Hey no worries you didn't stir bad memories. I still have my mom in my life because she is my mom and what am I going to do. But it is a constant battle. I was just offering my insight.
A friend of mine in the psych field had a mother so demented, that she would encourage her own children to fight; as small children. When her mother passed away not too long ago, I asked her how she felt, and she said she felt nothing, maybe peace. It was understandable.
TW,
I get that. I think I'd be sad but at peace as well. I haven't lived in the same state as her since I was 17 and now I'm across the country. But I still find myself calling her. I don't know what it is I should know better but it's like I'm always seeking for this one time to be different. It never is. I don't remember the last time I went to visit her but she comes to visit me on occasion, it almost never ends well. The last time was over christmas. The really odd thing is she has a completely different relationship with my siblings but they are part of her new family with my stepdad. They didn't grow up while she was a drug addict and she had me to take out all the bad stuff on so she was able to be just good for them. She wasn't always all bad so don't misunderstand me. There is plenty she did that was good.

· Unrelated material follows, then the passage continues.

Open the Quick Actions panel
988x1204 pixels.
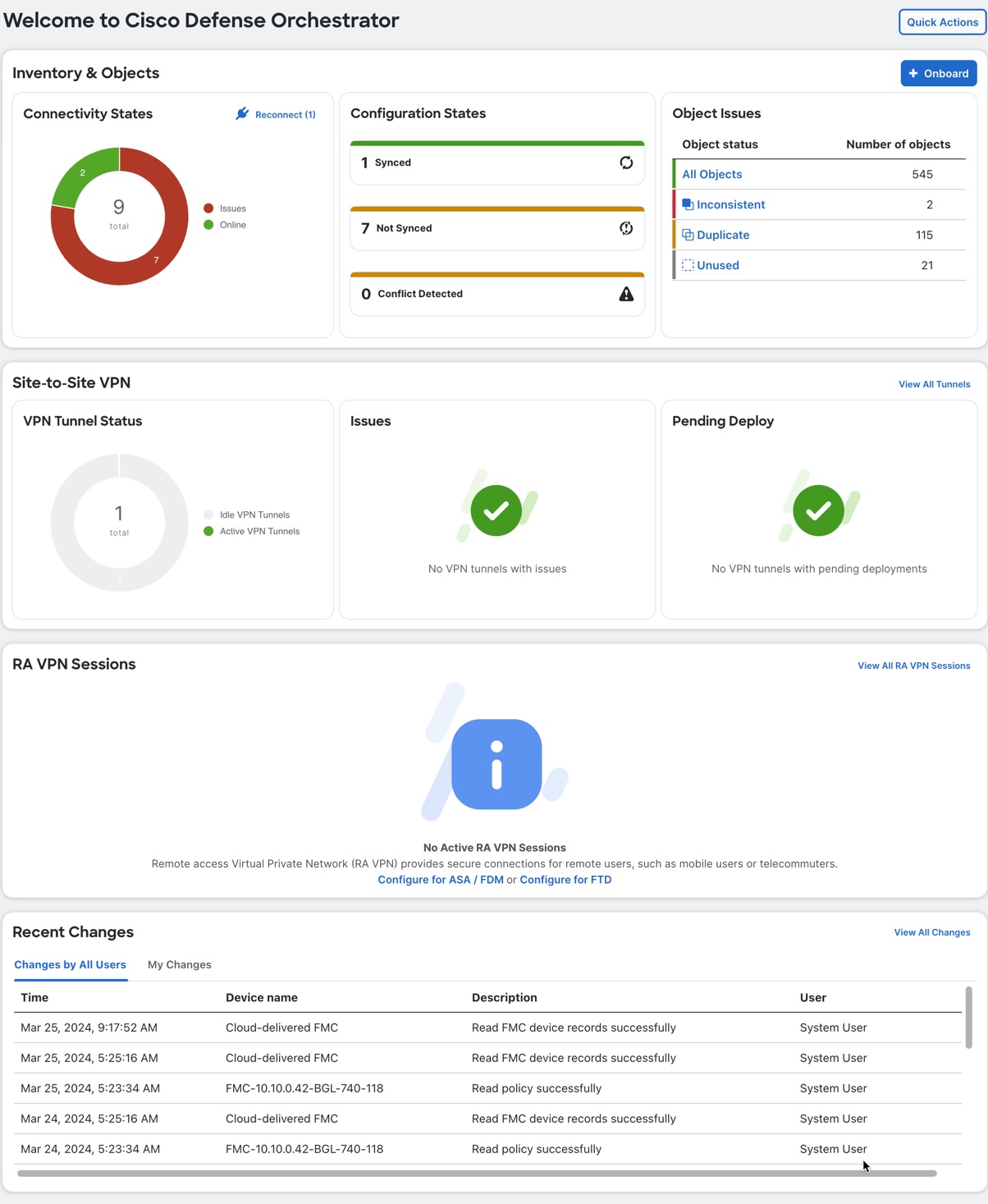click(x=942, y=22)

But a lot of the bad out weighed the good, and as long as you don't expect to have her listen to anything about you and are willing to let her talk all about herself and tell her how great she is everything goes fine. She is not ok with anyone having different opinions, that means you are attacking her. It's exhausting lol.
Anyway I don't know why I went off on this tangent what I meant to say when I started is that I find that demented parents led a lot of us into the psych field, myself included.